Designed to overcome the limitations
The Data Engine is a break-through analytics database designed to overcome the limitations of existing databases and data silos and to truly support the process of visual analysis. It is designed to reflect the capabilities of the latest hardware and the complete memory hierarchy from disk to L1 cache.
Tableau’s Data Engine shifts the curve between big data and fast analysis.
The Data Engine: analysis of massive data
The evolution of large data
Databases have evolved substantially over the last several years. Legacy databases are focused on disk-resident data and pre-computation. While that allowed for more computation power than before, it had the disadvantage of being slow requiring users to know what questions they would want to answer (their query workload) before building the database.
More recent databases have found performance benefits by just using the top-levels of the memory hierarchy and requiring all data to be memory resident. These “in-memory” solutions made computation much faster, but at the expense of limiting the data size to the size of the available memory.
Goals of the Tableau Data Engine
We designed the Data Engine to:
- Fully utilize current generation hardware to achieve instant query response on hundreds of millions of rows of data on commodity hardware such as a corporate laptop
- Support true ad hoc query by having predictable and consistent query performance for all queries and no requirement for known query workloads or precomputation of aggregates or summaries
- Integrate seamlessly with existing corporate data warehouses and infrastructure
- Not be limited by a requirement for an entire data set to be loaded into memory resident to achieve its performance goals
- Provide very quick load and connections to data sources.
The core Data Engine structure is a column-based representation using compression that supports execution of queries without decompression. Leveraging novel approaches from computer graphics, algorithms were carefully designed to allow full utilization of modern processors with near optimal usage of the L1 and L2 caches, minimal intermediate results, and break-through techniques for managing streaming of data from disk to avoid loss of throughput that enable us to avoid the common limitation of requiring data sets to be completely loaded into memory before analysis can be done resident.

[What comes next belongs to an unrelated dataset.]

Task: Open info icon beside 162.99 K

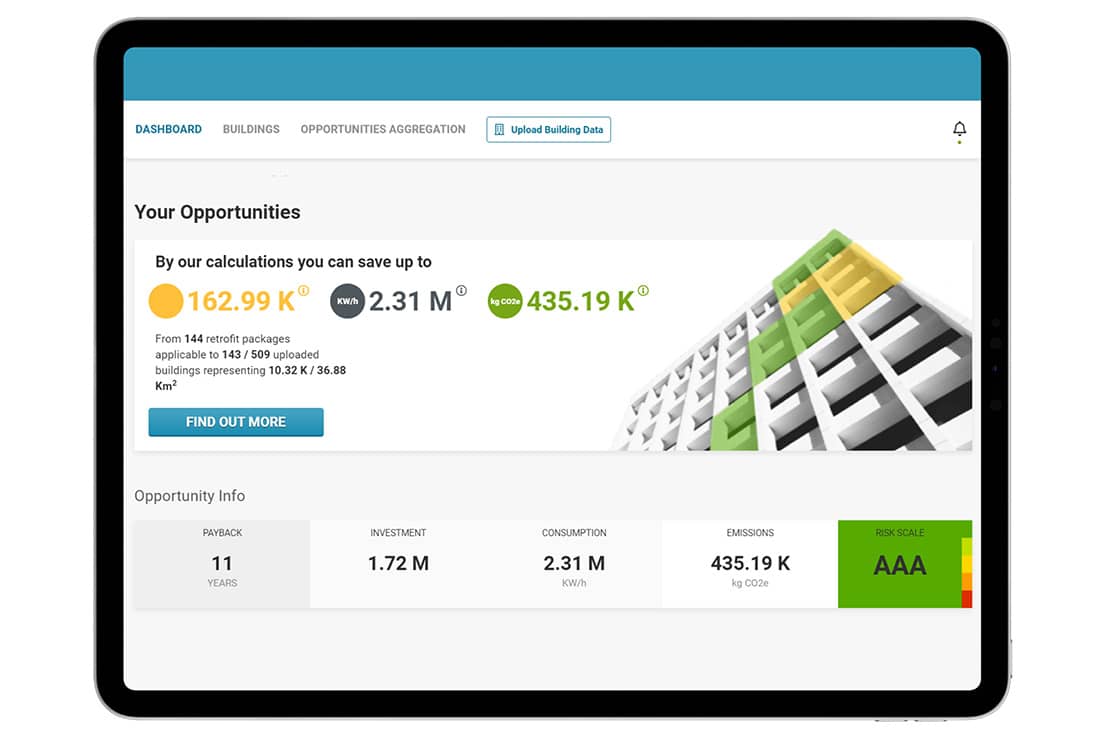Action: (303, 290)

Data Engine to live connection—and back
The Data Engine is designed to directly integrate with Tableau’s existing “live connection” technology, allowing users to toggle with a single click between a direct connection to the corporate database (issuing highly tuned platform-specific SQL queries) to querying an extract of that data loaded into the Data Engine (and back) with careful matching of calculation and collation semantics. This integration allows companies to do analysis on samples of data (GBs) then redirect that to a massively parallel warehouse such as Teradata to run the final analysis (or reports) on Petabytes of data.
True ad-hoc queries
The Data Engine was designed with a query language and query optimizer designed to support the queries typical of on-the-fly business analytics. When working with data at the speed of thought, it is common to need to run complex queries such as very large multi-dimensional filters or complex co-occurrence queries. Existing databases generally perform poorly on these types of queries, whereas the Data Engine processes them instantly.
Flexible data model
One of the key differences of the Data Engine compared to other in-memory solutions is we can operate on the data directly as its represented in the database on disc. So there's no required data modeling and no scripting that needs to be done to use the Data Engine.
One of the things that’s so powerful about the Data Engine is you can define, just as with any other relational database, new calculated columns or you might think of it as sort of ad hoc data modeling at anytime.
Instance load and connection time
The Data Engine is unique in that once your data is loaded into the data engine, it has very fast start-up time. We only need to read in that portion of the data which our queries actually touch. You might have a lot of data in the database that’s not relevant to a particular analysis, you are never going to wait for the Data Engine to read that data.